___ Источник ___
Шрифт:
Закладка:
Энергии преобразования жизни у новейшего изобразительного искусства оказались парализованными; и именно поэтому воля к обладанию этими энергиями стала idèe fixe новейшей художественной культуры. Но эта воля сумела породить лишь многочисленные теории и эстетические концепции — не более. Слишком очевидным и неумолимо-бесспорным становился тот факт, что внешние формы жизни в новейшую эпоху создавались и исторически развивались вне всякой зависимости от деятельности искусства, что быт, оставленный художником, слагал какие-то свои формальные законы, свою «эстетику» — лишь изредка привлекая технику искусства, как что-то подсобное, прилагающееся, — «прикладное».
Осознание разрыва, осознание изобразительным искусством потери своих прежних энергий актуального воздействия на жизнь, — переживались отдельными художниками и до наступления полосы кризисов. Эти переживания выливались в смутные тяготения к «большому искусству», в попытке (увы, только реставрационные) монументального строительства и т. д. Едва ли не самым примечательным из подобных уклонов является устремление Вильяма Морриса, — декадента-прерафаэлита и, вместе, создателя социальной утопии, — к художественному творчеству вещей, к производству художественных предметов обихода; осознание какой-то недостаточности наличных форм изобразительного искусства, смутная неудовлетворенность этими формами, потребность в искусстве, непосредственно преображающем обличие жизни, — приводит Морриса к искусству в промышленном труде, к творчеству прекрасных вещей, к устройству мастерской художественных изделий. Это было раннее, слабо выраженное, обусловленное в значительной степени индивидуальными настроениями эстетических кругов, но все же достаточно явственное тяготение к производственному искусству, к оформлению искусством самих конкретных форм бытия, — к вещному мастерству.
Современность приходит к этой же проблеме вещного искусства, — приходит иными путями и развертывает ее в одну из самых глубоких и острых проблем художественной культуры.
2
Если изобразительное искусство завершившейся эпохи с остротой кризиса переживало то, что в простейших терминах мы обозначили как невозможность влияния на жизнь, то к какой пропасти должно прийти изобразительное искусство в наши дни, когда не только не может быть речи о каком-либо влиянии станковой живописи на материальную культуру, но когда у первой отпадает даже возможность простого соприкосновения с воспринимающим, — когда физически произведения изобразительного искусства обречены на полную почти отрезанность от новой воспринимающей среды!.. Изобразительное искусство оказывается перед внезапно разверзшейся пропастью нового кризиса, — в данный момент наиболее острого, кризиса, обусловленного невозможностью соприкосновения с новой воспринимающей средой. И таким образом, другим путем, под влиянием других сил, но также неуклонно, художественная культура подходит к той же проблеме — проблеме массовых форм изобразительного творчества.
Чем же вызваны все эти явления, эта трагедия современного изобразительного искусства, его замкнутость в творчестве «форм форм», утрата им энергий преобразования форм жизни и, наконец, потеря им, вместе с революционной сменой одной воспринимающей среду другой, — своего воспринимающего, своего, выражаясь на «грубом» языке экономики, потребителя?
___
Задание 1
Выпишите из текста об изобразительном искусстве все слова и сочетания, которые взяты в кавычки-ёлочки.
___ Сохранённые записи ___
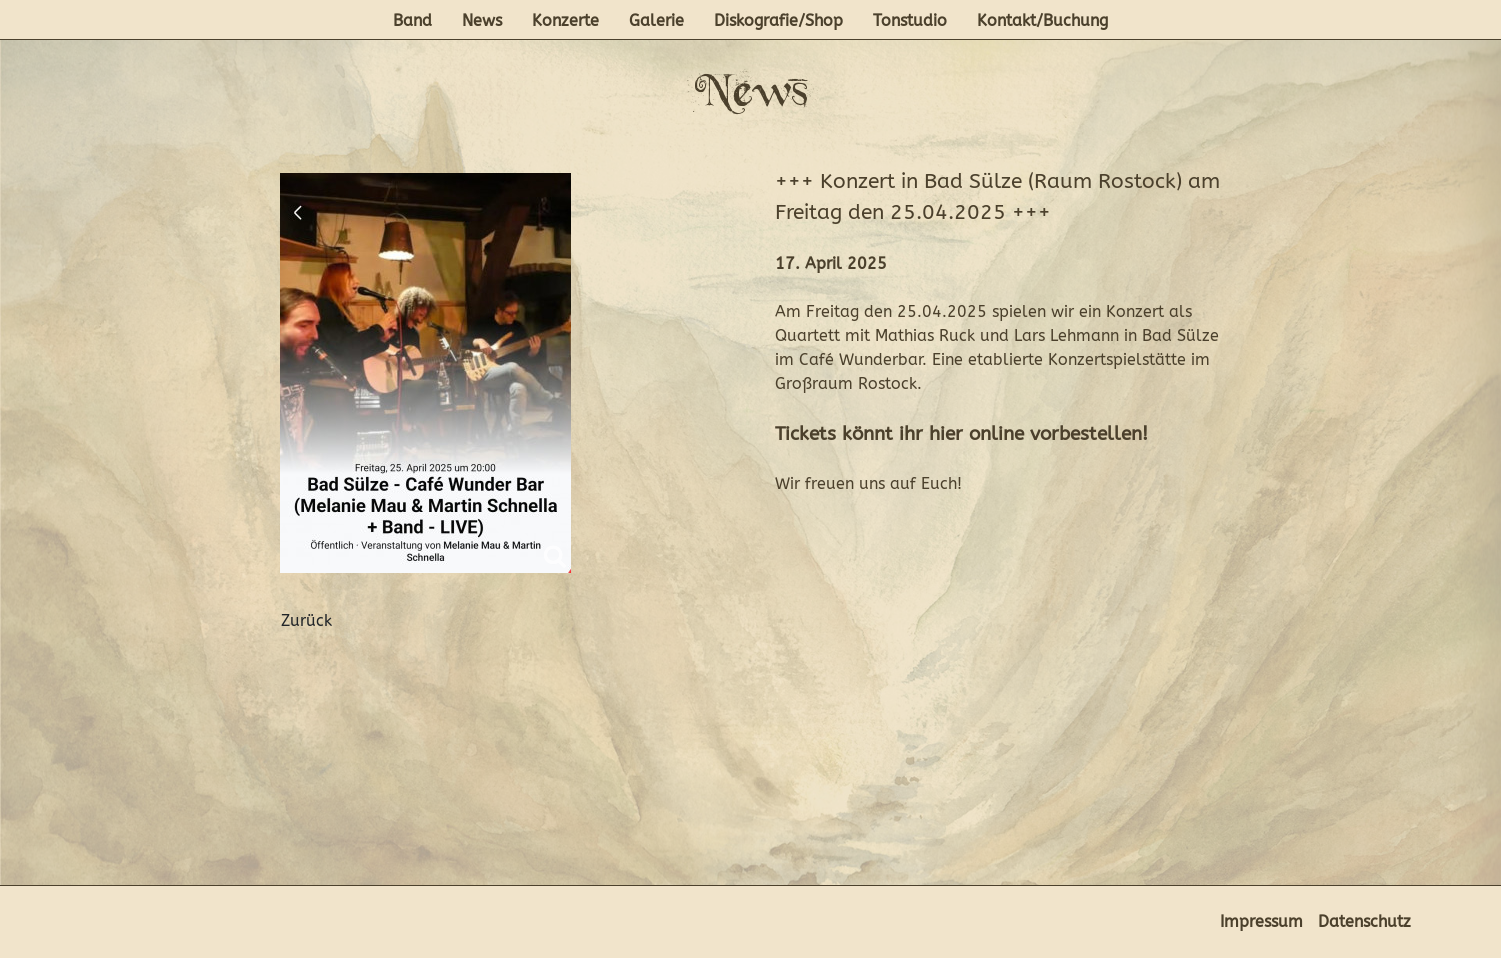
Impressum (1261, 921)
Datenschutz (1364, 921)
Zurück (306, 620)
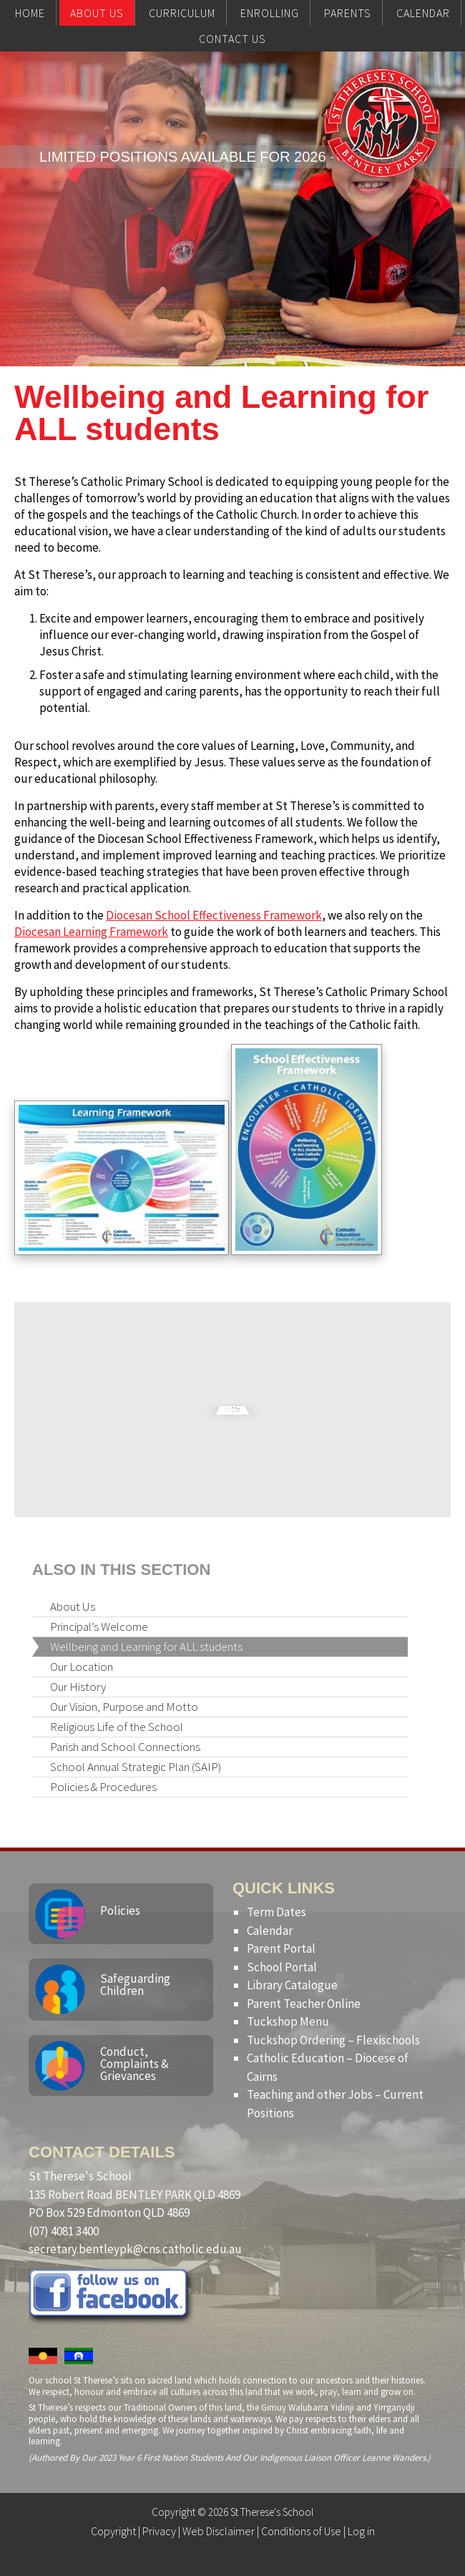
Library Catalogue (292, 1985)
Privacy (159, 2531)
___
Задание 2
Перенесите в JSON-список строк ту часть перечня, что начинается строкой, содержащей «Datenschutz (1364, 921)», и заканчивается последней строкой перечня, включая обе границы. Каждой строке перечня отведите одну строку списка, пустые строки пропустите, изображения в ответ не включайте.

Ответ 1
«эстетику», «прикладное», «большому искусству», «форм форм», «грубом»

Ответ 2
[
  "Datenschutz (1364, 921)",
  "Zurück (306, 620)",
  "Library Catalogue (292, 1985)",
  "Privacy (159, 2531)"
]